MDOC claimed that the auditors used the date a prisoner had placed on the SCRF instead of the date it was received by s QHP in order to determine whether processing was late. But the auditors responded that even using the QHPs receipt date, the SCRs were still processed late.

The audit also examined the files of 60 soon-to-be-released prisoners with an eye out for their required Individual Reentry Plan (IRP). An IRP includes physical and mental health appointments for post-release services, any needed authorization for release of medical record (ARMR), refill prescriptions for necessary medications and explanations of Medicaid coverage. Twenty-two files – almost 37% of the total – had no evidence that IRPs were even discussed with prisoners.

In addition, five of the IRPs revealed a documented physical/mental health issue, but there was no evidence that any appointments were made with external medical providers.
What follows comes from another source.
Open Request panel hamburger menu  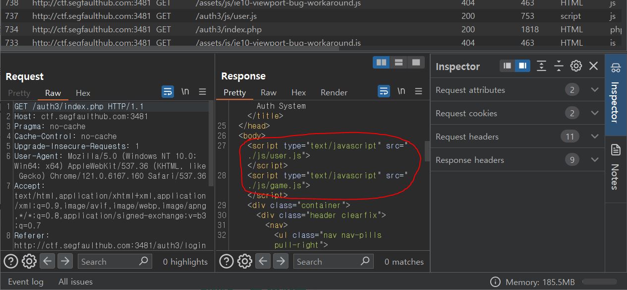click(x=202, y=92)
And for the 23 prisoners who were scheduled for medical appointments after release, no ARMRs were obtained and signed.

“There certainly has been a great deal more emphasis [in recent years] in the community about reentry plans and the need to facilitate this, so we don’t just perpetuate cycles of crime in an individual’s life,” Bump observed.

The audit also examined areas specific to women’s health care, including breast and pelvic exams, as well as pregnancy-related concerns. MDOC was found in substantial compliance with its policies regarding its requirement to inform women of the availability of services and with providing those services to them. However, Bump noted that mold at the state women’s prison in Framingham prohibited her auditors from getting a look at the medical files of some female prisoners.
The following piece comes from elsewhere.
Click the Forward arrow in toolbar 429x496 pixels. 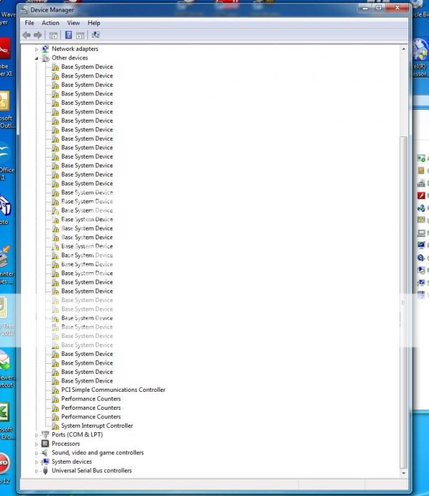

MDOC also runs the Massachusetts Alcohol and Substance Abuse Center, a Plymouth facility for men involuntarily committed for treatment under the state Section 35 law. Though never convicted of a crime, 10 men held there have sued MDOC for the facility’s “appalling conditions” and the inadequate treatment they received at the former prison camp, where they arrived shackled and handcuffed in a prison van to be strip-searched and monitored mainly by MDOC prison guards and even forced to wear jumpsuits like prisoners.

The auditors recommended that MDOC educate staff in reentry-service standards and retrain staff members to correctly complete SCRs and IRPs. It was further recommended that staff assigned to reentry services work solely in that area rather than doing multiple jobs.

MDOC indicated that during the period of the audit, health care to prisoners was provided by a third-party vendor, Massachusetts Partnership for Correctional Healthcare, LLC. But as of July 1, 2018, MDOC entered into a new contract with Correct Care Solutions, LLC.

As of June 2018, MDOC’s 8,741 prisoners were kept in 16 correctional facilities with a total 4,600 employees. The agency received $645 million in state appropriations during fiscal year 2018.